一階から客の姿は消えており、食事をしているのは二人が最後だった。
微かに鐘の音が聞こえる。これは近くのマール村の寺院で鳴らされている、終課(約午後九時頃)の鐘の音。普通の人であれば寝ている時間だ。街道沿いに建つこの宿駅から村までは、約一.五マイル(二.五キロメートル)の長さの村道分の距離があるが、両者の間は、背の低い木々と畑で隔てられているだけのため、余程酒場が騒がしくなければ十分に鐘の音を耳にすることが出来る。二人が二階へ続く階段を上がり始めると、店主がすぐにランプの火を消した。
あてがわれた部屋の前まで来ると、エリィはストラグルを振り向いて、
「何かしてきたら殺すからな」
「しねえよ! 笑顔で言うなよ! 余計恐いよ!」
翌朝、東の空がようやく明るくなってきた頃、讃課の鐘(約午前三時)と一時課の鐘(約午前六時)のちょうど中間ほどの時刻に、エリィは目を覚ました。隣のベッドで、まだ気持ちよさそうに寝ているストラグルを見ると、エリィは彼の肩に手を置いて揺すり起こした。

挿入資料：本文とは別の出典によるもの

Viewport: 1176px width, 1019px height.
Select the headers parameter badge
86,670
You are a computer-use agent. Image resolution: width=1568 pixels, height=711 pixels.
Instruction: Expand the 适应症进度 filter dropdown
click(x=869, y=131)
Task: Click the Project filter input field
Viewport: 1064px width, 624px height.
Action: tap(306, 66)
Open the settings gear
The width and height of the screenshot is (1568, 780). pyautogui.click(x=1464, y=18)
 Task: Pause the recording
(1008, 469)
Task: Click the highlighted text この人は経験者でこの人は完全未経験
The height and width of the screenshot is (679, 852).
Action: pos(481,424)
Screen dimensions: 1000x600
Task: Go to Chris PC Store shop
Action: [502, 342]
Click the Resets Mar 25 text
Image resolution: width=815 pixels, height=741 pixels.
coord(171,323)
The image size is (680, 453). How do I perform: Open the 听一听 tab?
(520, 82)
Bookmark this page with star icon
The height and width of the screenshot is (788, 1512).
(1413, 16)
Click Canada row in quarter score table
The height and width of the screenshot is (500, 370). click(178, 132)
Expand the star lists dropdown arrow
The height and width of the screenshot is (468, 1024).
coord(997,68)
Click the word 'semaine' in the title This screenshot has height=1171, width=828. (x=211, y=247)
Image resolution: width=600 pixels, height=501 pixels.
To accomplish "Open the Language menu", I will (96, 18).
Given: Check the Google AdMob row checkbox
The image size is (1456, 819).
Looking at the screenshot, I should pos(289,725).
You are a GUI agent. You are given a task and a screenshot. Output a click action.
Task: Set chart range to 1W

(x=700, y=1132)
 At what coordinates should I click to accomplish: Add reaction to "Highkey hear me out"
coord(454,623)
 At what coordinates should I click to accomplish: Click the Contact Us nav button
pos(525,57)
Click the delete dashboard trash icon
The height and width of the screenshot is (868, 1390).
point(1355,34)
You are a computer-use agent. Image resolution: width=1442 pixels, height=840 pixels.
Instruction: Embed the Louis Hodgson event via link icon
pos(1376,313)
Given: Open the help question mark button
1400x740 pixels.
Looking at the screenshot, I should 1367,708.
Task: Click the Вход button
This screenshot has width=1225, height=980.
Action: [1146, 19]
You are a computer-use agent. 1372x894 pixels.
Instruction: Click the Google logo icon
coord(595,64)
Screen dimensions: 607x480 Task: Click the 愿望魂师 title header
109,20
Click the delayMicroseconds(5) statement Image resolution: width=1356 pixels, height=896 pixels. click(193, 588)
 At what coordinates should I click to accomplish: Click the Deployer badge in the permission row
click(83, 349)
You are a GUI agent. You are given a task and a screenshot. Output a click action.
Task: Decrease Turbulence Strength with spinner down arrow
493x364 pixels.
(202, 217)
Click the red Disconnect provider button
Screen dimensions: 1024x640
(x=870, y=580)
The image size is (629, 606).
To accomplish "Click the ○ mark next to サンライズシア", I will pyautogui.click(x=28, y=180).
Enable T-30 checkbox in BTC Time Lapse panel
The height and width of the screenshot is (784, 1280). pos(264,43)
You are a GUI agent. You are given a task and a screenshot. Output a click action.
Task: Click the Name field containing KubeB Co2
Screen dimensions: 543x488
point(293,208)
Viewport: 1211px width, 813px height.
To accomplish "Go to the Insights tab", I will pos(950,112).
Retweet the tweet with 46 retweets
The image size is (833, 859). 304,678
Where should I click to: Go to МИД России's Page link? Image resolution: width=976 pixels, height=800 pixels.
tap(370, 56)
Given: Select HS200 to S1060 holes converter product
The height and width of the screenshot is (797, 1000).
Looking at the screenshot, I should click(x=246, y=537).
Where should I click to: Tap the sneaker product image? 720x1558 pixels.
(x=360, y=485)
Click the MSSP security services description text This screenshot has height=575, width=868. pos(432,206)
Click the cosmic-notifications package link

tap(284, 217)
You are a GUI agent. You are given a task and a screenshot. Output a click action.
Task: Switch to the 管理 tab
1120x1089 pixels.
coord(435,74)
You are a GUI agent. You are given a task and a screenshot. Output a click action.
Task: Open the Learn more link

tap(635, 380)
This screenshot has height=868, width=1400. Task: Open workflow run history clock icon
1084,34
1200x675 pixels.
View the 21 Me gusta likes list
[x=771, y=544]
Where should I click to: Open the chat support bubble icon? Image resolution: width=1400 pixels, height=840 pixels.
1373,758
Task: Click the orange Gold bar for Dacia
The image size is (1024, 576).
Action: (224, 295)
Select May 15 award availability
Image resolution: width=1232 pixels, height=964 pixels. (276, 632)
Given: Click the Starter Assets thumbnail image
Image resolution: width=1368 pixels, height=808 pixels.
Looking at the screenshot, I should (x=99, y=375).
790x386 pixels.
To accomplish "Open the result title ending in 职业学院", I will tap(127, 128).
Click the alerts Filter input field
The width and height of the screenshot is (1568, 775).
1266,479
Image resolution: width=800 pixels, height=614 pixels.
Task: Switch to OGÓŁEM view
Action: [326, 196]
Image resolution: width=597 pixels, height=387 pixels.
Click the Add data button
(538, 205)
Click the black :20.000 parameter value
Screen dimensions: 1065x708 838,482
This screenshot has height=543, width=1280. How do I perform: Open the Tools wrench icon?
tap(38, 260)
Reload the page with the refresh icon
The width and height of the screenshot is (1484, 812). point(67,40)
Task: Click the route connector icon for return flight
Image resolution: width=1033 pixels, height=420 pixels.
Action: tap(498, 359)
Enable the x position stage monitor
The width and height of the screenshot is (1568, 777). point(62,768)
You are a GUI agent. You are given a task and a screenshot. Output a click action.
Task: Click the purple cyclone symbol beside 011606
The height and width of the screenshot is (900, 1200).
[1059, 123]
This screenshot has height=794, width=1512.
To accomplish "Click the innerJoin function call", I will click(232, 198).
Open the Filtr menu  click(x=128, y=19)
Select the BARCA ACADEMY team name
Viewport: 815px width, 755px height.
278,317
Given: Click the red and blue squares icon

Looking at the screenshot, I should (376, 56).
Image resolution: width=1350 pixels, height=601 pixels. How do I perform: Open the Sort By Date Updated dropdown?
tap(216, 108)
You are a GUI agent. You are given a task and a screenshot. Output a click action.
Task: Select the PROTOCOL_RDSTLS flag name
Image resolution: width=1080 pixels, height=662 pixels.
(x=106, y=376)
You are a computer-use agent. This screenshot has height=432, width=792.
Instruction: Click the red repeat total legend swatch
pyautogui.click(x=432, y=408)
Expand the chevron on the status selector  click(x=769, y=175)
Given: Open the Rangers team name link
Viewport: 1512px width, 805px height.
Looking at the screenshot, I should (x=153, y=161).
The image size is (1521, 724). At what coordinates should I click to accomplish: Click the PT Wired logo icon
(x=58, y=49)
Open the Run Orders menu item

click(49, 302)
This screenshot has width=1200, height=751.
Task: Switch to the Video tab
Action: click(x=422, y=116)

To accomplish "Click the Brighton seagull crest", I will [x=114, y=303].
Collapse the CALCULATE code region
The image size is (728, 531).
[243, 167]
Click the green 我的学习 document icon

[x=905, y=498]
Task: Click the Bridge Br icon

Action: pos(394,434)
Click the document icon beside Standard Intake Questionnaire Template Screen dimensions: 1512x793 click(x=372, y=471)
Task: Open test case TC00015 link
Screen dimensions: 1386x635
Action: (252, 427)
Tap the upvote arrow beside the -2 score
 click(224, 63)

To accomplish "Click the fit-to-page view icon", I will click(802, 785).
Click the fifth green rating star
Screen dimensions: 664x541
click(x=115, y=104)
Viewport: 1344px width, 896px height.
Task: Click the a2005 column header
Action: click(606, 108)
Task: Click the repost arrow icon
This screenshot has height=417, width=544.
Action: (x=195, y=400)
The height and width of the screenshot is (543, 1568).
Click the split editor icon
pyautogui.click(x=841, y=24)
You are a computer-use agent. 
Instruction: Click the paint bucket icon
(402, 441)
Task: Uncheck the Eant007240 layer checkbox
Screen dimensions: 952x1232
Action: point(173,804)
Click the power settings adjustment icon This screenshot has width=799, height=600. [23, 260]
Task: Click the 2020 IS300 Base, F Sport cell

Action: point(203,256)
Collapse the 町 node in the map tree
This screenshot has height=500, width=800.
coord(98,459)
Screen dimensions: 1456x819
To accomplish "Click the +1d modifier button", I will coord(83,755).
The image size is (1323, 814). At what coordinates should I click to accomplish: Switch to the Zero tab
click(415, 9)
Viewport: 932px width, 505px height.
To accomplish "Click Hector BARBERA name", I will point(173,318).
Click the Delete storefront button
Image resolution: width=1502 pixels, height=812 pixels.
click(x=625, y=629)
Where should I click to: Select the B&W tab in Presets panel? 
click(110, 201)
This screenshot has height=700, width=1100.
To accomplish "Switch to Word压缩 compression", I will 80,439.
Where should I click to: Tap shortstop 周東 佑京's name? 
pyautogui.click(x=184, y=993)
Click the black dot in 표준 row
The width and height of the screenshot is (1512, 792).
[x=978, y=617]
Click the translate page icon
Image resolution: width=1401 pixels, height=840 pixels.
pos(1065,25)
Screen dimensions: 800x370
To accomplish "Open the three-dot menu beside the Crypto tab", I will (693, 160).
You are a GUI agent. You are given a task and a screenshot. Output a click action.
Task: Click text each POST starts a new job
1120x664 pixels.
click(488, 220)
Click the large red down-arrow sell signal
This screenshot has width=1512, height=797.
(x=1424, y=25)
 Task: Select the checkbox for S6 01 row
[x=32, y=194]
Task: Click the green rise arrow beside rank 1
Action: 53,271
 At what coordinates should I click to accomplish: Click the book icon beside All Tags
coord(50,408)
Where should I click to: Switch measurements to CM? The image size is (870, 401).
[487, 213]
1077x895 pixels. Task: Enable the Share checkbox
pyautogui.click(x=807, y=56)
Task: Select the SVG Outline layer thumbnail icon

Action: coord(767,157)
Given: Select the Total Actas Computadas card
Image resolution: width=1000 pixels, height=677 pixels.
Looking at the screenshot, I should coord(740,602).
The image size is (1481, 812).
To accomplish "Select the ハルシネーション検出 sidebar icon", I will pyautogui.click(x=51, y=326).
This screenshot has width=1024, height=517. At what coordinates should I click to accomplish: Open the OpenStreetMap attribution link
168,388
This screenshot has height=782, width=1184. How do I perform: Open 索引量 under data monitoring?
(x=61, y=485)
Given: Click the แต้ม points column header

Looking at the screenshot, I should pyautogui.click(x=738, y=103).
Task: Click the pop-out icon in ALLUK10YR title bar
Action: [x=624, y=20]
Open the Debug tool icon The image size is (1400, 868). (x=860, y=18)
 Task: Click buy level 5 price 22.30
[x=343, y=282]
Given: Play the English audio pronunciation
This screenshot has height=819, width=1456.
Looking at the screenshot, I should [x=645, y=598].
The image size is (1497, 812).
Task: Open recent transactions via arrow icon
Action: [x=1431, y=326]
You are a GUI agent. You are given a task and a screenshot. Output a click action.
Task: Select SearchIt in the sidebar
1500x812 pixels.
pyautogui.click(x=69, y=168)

洗顔を済ませて一階の酒場に入ると、そこには、朝食にありついている数名の宿泊客の姿があった。これから出立を控えているためだろう、酒を飲んでいるものはひとりもおらず、酒場とはいえ現在は普通の食堂という状況。宿駅の朝に普段どおり見られる光景だった。エリィとストラグルも朝食を頼んでテーブル席につく。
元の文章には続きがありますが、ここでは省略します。